__PROBLEM REQUIREMENTS__:
From the first line down to the line containing "The width and", print the records below exactly, leaving every picture out.

────────────────────────────────────────

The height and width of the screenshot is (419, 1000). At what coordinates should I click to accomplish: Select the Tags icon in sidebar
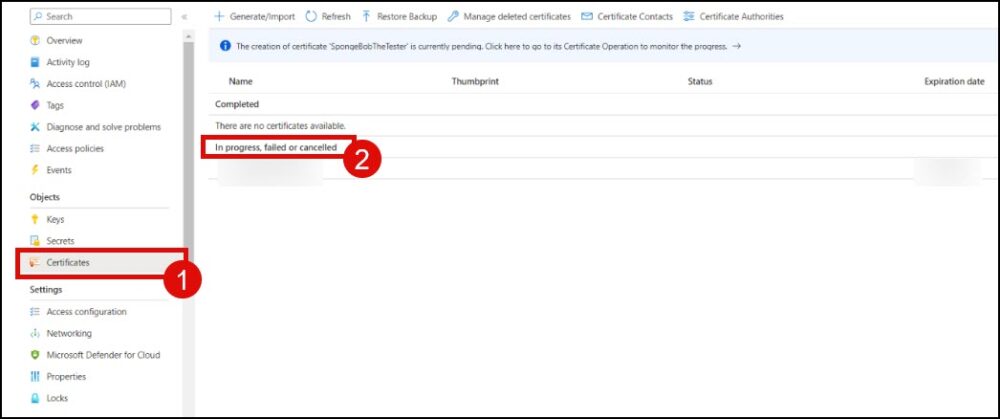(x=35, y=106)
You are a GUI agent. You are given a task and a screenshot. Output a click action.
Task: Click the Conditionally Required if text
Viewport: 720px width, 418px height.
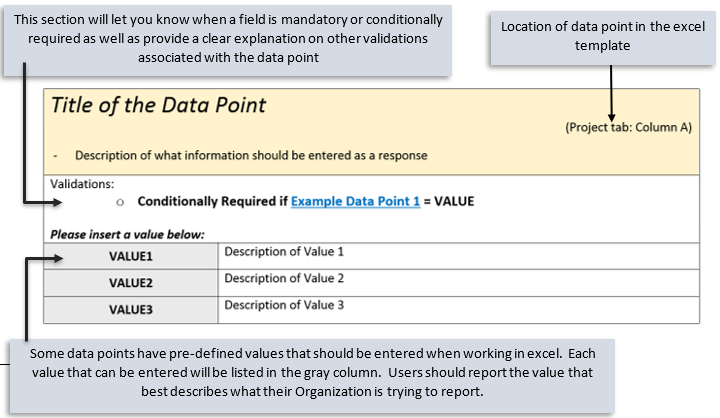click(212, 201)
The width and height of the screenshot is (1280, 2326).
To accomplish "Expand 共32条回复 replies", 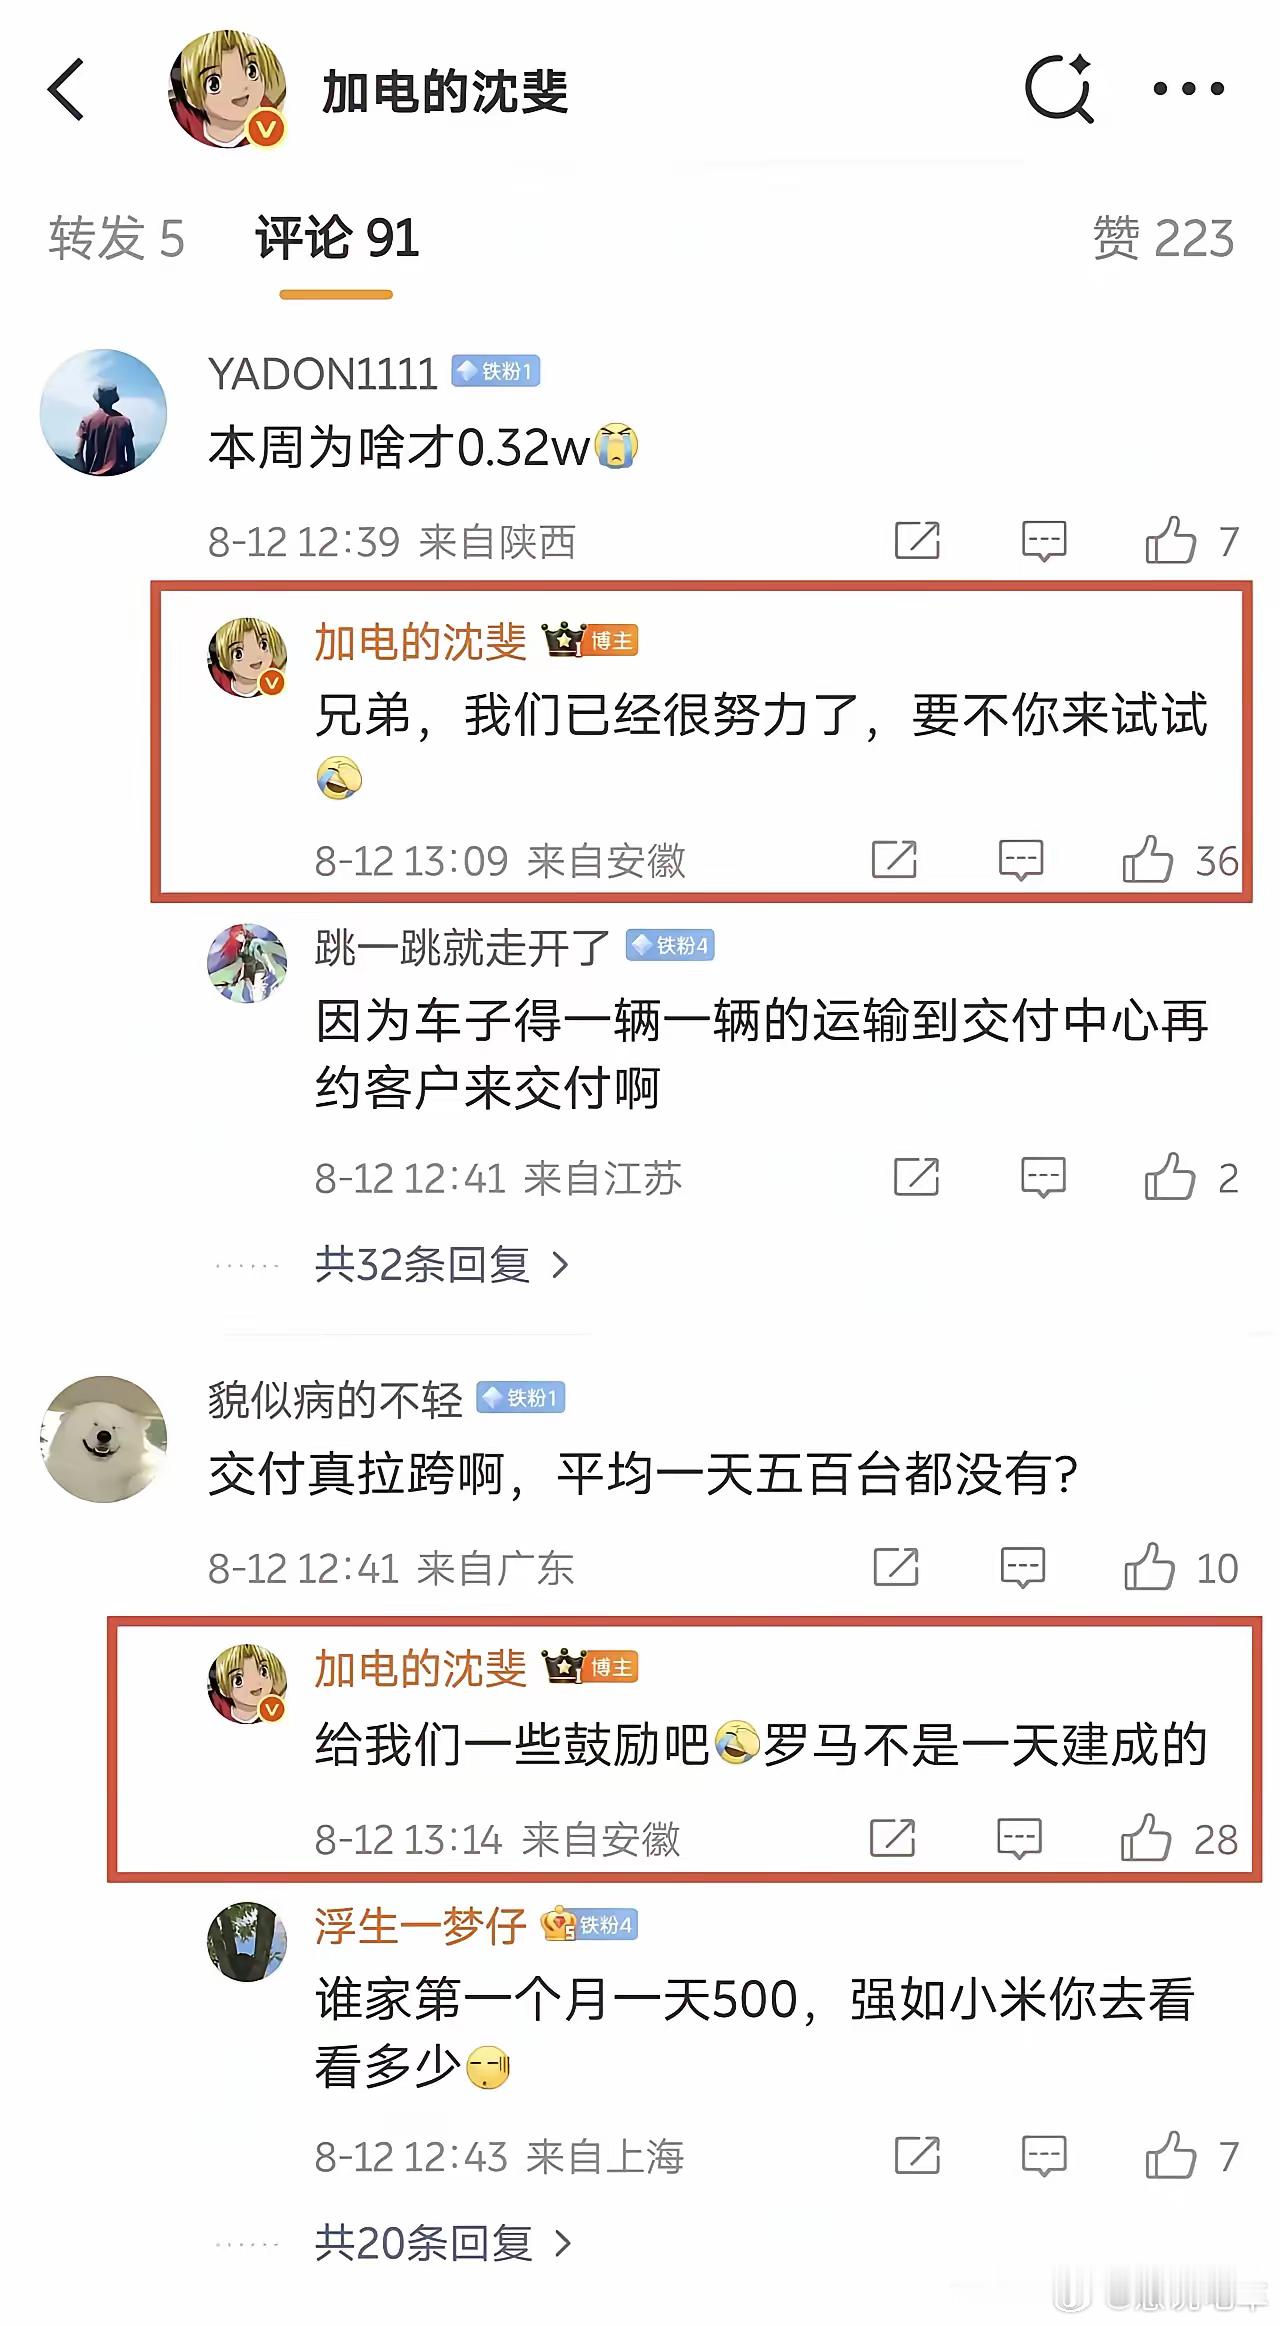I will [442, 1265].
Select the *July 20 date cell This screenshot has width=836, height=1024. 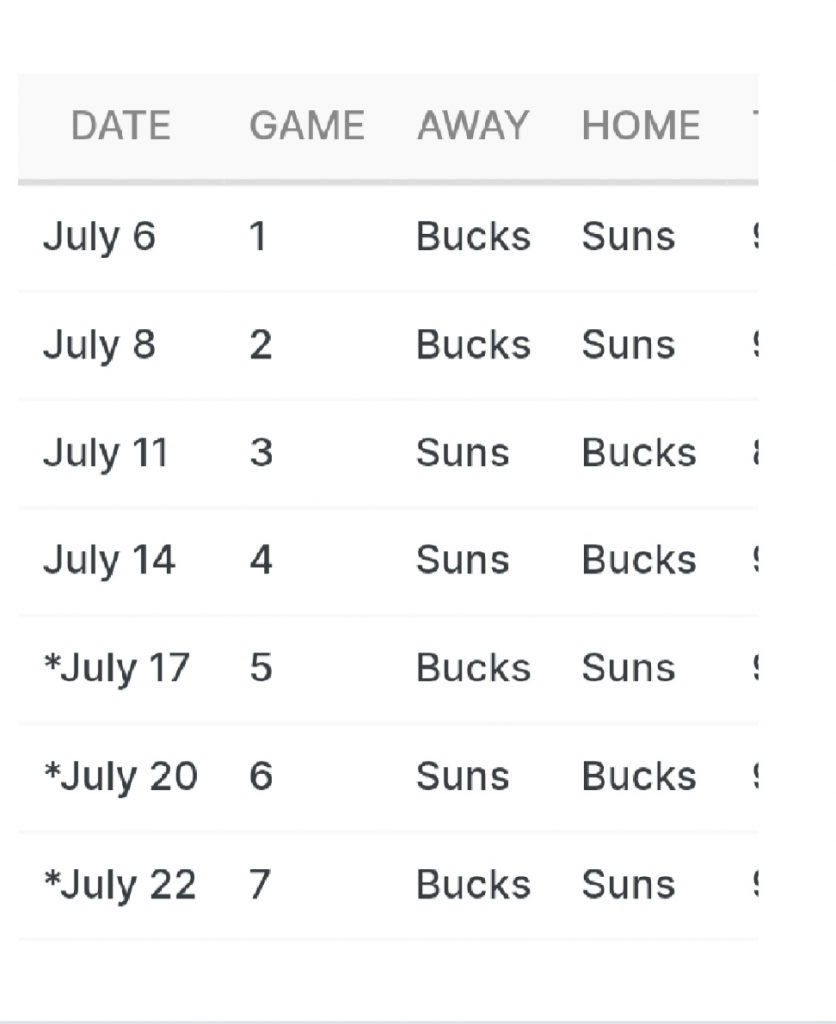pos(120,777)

────────────────────────────────────────

__ANSWER TO THE EXERCISE__:
The height and width of the screenshot is (419, 1000). At what coordinates should I click to accomplish: Select the Tags icon in sidebar
(x=35, y=106)
You are a GUI agent. You are given a task and a screenshot. Output a click action.
Task: Click the Conditionally Required if text
Viewport: 720px width, 418px height.
click(212, 201)
The width and height of the screenshot is (1280, 2326).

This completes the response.